Representatives from the 22-member league - minus Syria - aim to jointly condemn President Donald Trump’s recognition of Israeli control over the Golan Heights, which Israel seized from Syria in the 1967 war, and Trump’s decision last year to recognize Jerusalem as Israel’s capital.
One of the few things that have united the Arab League over the last 50 years is the rejection of Israel’s occupation of the Golan Heights as well as east Jerusalem and the West Bank, territories seized in the 1967 war that the Palestinians want for their future state.
The international community, including the United States, largely shared that position until Trump upended decades of U.S. policy by moving the U.S. Embassy to Jerusalem last year and recognizing Israel’s annexation of the strategic Golan plateau earlier this month.

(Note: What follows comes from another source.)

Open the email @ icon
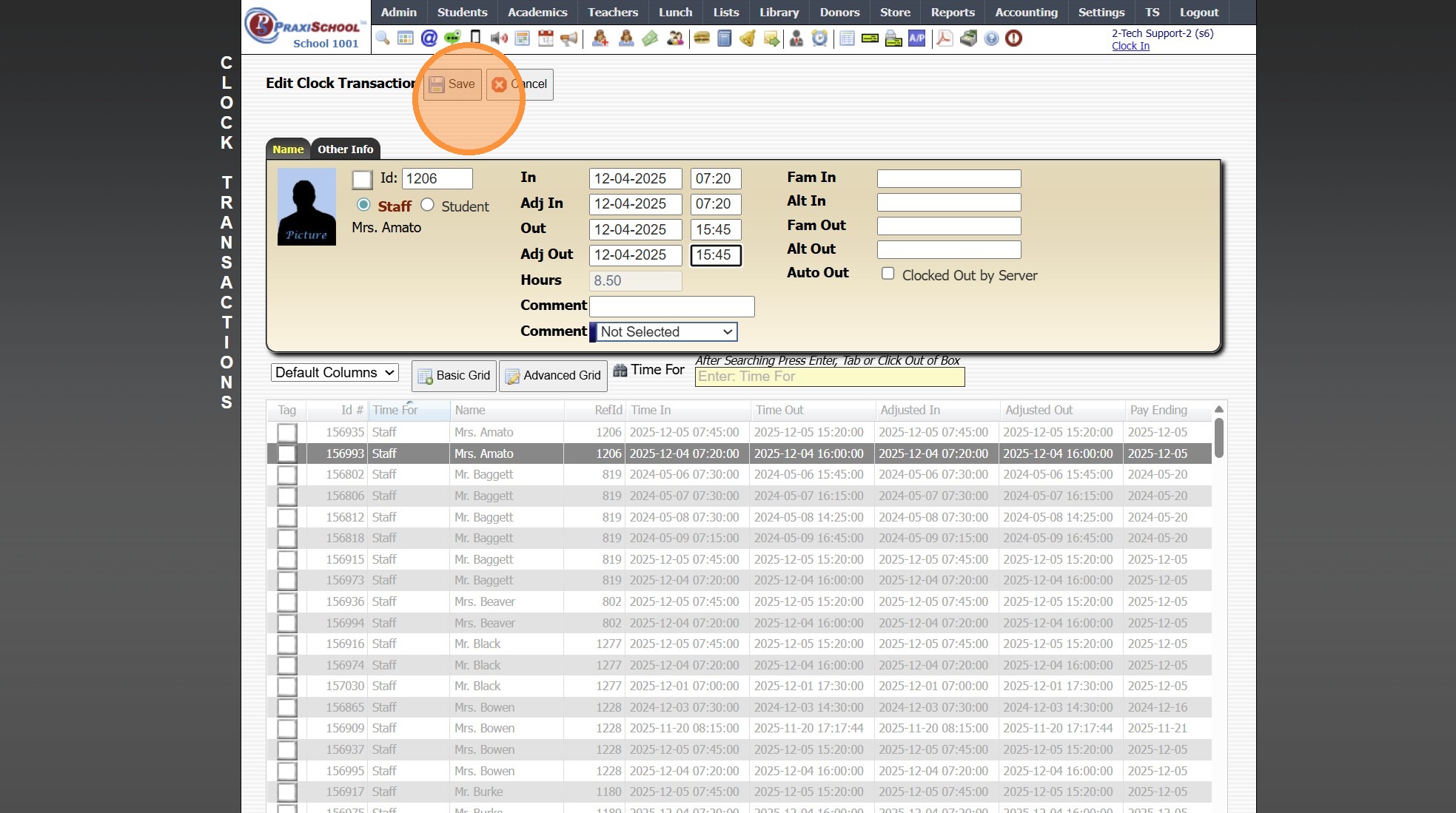Viewport: 1456px width, 813px height. (429, 38)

The Arab leaders meeting in Tunisia are expected to issue a statement condemning those moves but are unlikely to take any further action.
That’s in part because regional powerhouses Saudi Arabia and the United Arab Emirates have cultivated close ties with the Trump administration, viewing it as a key ally against their main rival, Iran. Both are under pressure over their devastating three-year war with Yemen’s Houthi rebels, and Riyadh is still grappling with the fallout from the killing of Washington Post columnist Jamal Khashoggi by Saudi agents last year.

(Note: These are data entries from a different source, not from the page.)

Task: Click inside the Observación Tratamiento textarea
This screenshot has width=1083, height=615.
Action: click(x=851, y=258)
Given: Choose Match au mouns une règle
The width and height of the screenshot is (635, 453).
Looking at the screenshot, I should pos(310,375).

Lebanon’s Foreign Minister Gebran Bassil said Saturday that Arab ministers had voiced support in a preparatory meeting for a declaration that Trump’s Golan move violates the U.N. Charter, which prohibits acquiring territories by force.
The Arab League is also expected to consider readmitting Syria, a founding member that was expelled in the early days of the 2011 uprising against President Bashar Assad. But officials speaking ahead of the meeting said it was unlikely Syria would be welcomed back anytime soon.
The United Arab Emirates reopened its embassy in Damascus last year, and other Arab states have expressed support for restoring relations. But Saudi Arabia and Qatar have actively supported the rebels trying to overthrow Assad, and many other states view his government as an Iranian proxy that should continue to be shunned.
In a rare sign of easing tensions across another regional rift, Saudi Arabia’s King Salman and Qatar’s Emir Khalifa bin Hamad Al Thani sat at the same sprawling table when the heads of delegations met Sunday. It was the first time the two leaders have appeared in the same room since Saudi Arabia led the boycott of Qatar nearly two years ago over Doha’s ties to Iran and its support for regional Islamist groups.